> _RECORDED INFORMATION_
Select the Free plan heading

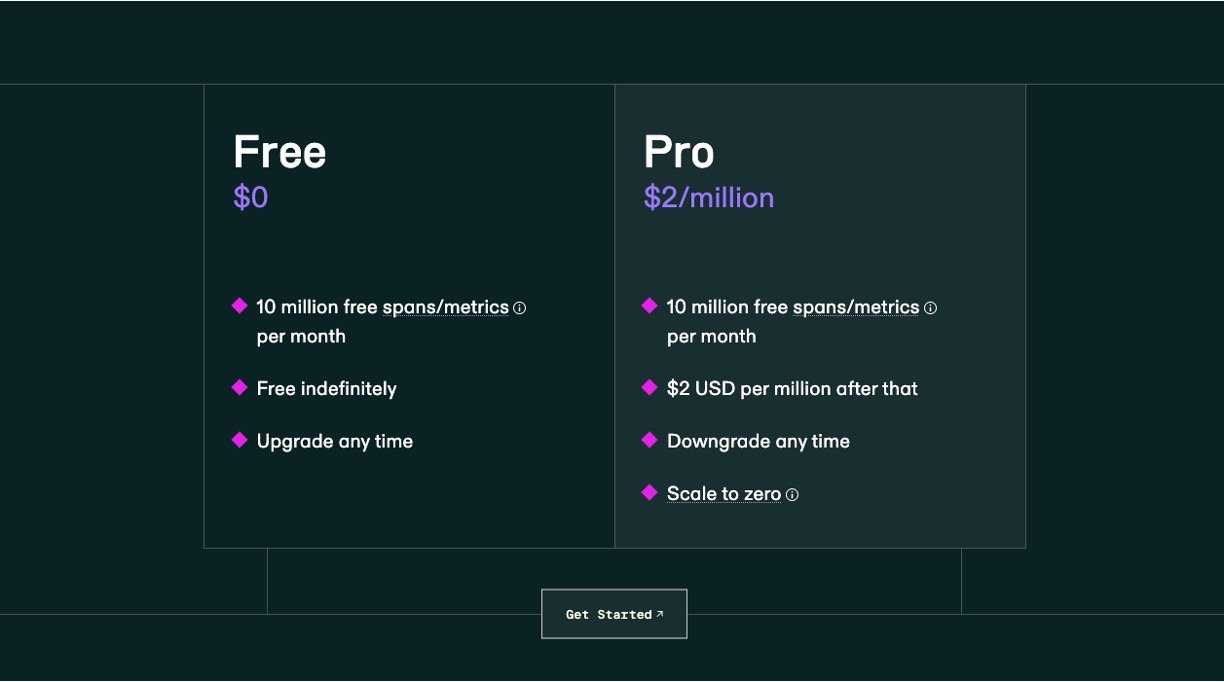[280, 152]
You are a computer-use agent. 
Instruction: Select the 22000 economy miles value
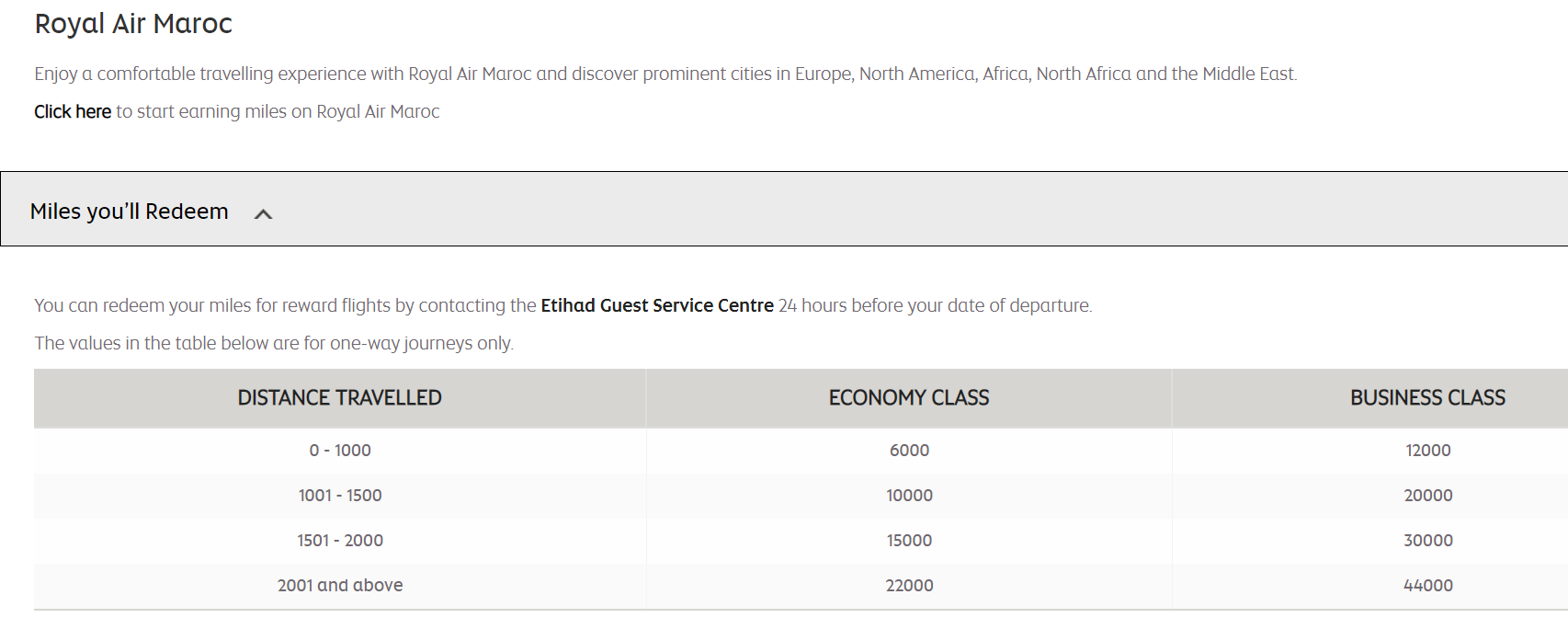pos(909,585)
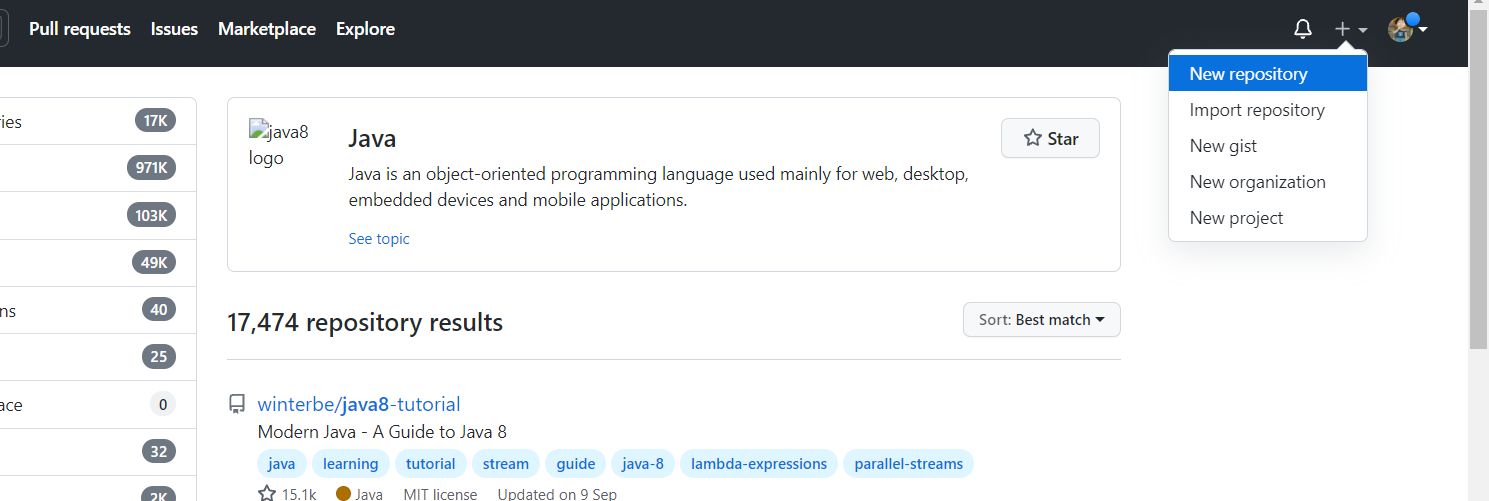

> _TO BE DONE_
Reproduce word for word everything in the records from the line containing "You are a computer-use agent." down through the end, including both ends. Leave the pictures out of your answer.

> _ANSWER FOR THIS EXERCISE_
You are a computer-use agent. 
Instruction: Select the 22000 economy miles value
pos(909,585)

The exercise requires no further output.